Making Resolutions that Stick
Research shows that failure rates for New Year’s resolutions fall between 60% and 85% depending on the study with around 30% failing within the first 30 days. January sees gym memberships spike and therapists’ offices fill up with well-intentioned individuals and couples desperate to do things differently in the coming year. It’s a great time of year to reflect, assess, and plan. Increase your chances for success by:
- Keeping it simple. Don’t try to reinvent yourself all at once. Pick one or two changes, not 20.
- Putting pen to paper. Write it down. Say it out loud. Imagine yourself doing it. Use as many senses as possible during the planning stages.
- Keeping resolutions attainable. Change is hard enough without setting yourself up for failure from the start. Make sure you have the resources available to succeed by keeping things realistic.
- Being specific. If you only have ambiguous goals, it makes it all the more difficult to measure progress and success.
- Asking for help. Share your goals with family or friends. You may need their support, encouragement, and accountability along the way. It is a lot easier to give up if you only have yourself to answer to.

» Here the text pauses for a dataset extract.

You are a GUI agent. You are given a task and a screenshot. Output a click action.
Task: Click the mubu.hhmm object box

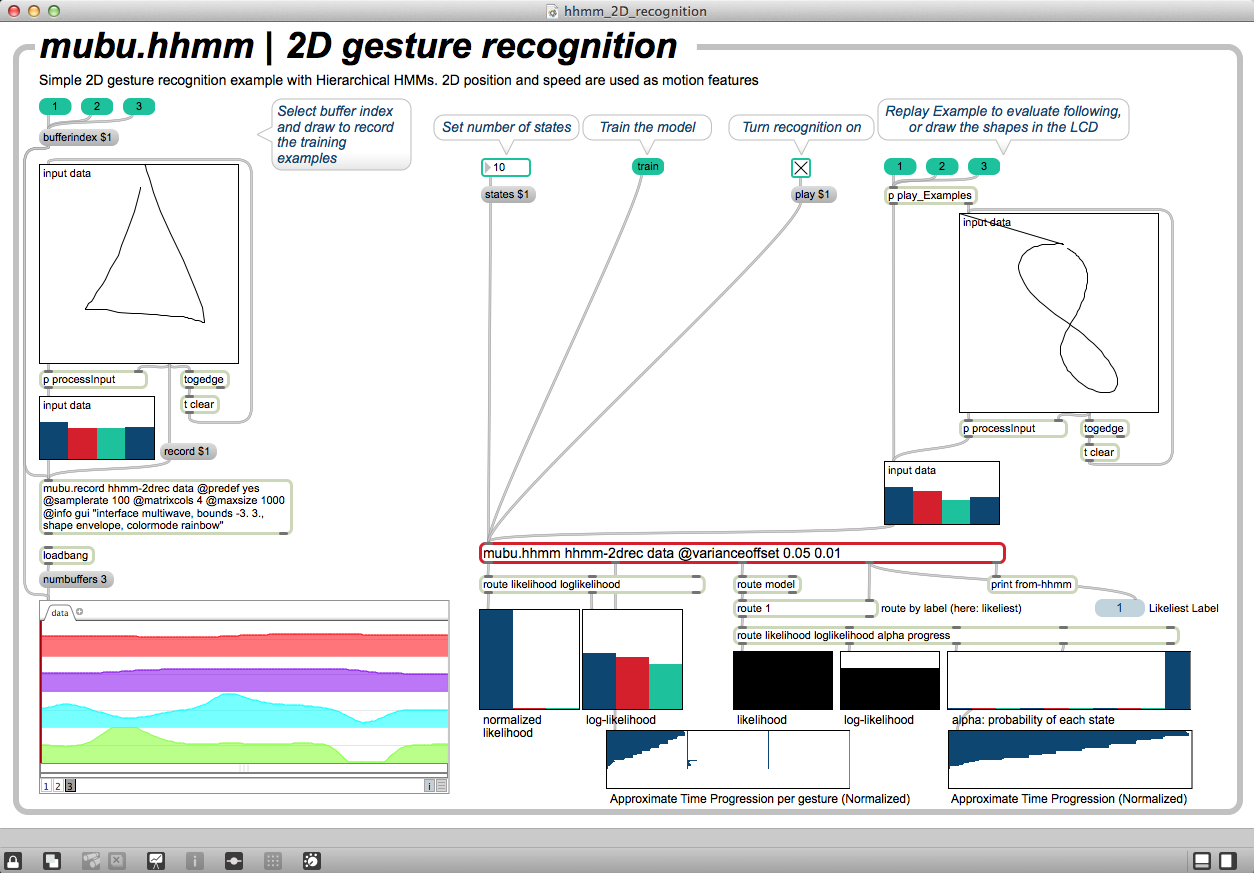pos(742,553)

- Keeping it visible. Notes on the mirror, refrigerator, or dashboard help keep your focus. Symbolic reminders like a picture or quote may be easier to display in more public areas like an office or shared space.
- Anticipating failure. If you suffer a setback, having a recovery plan already in place makes it easier to get back on track.
If you have a history of failed resolutions or have difficulty even knowing how to get to where you want to be, enlisting the help of a counselor may be a good way getting and staying on track. Asking a friend, pastor, or family physician is a good way to find a counselor who might be a good fit.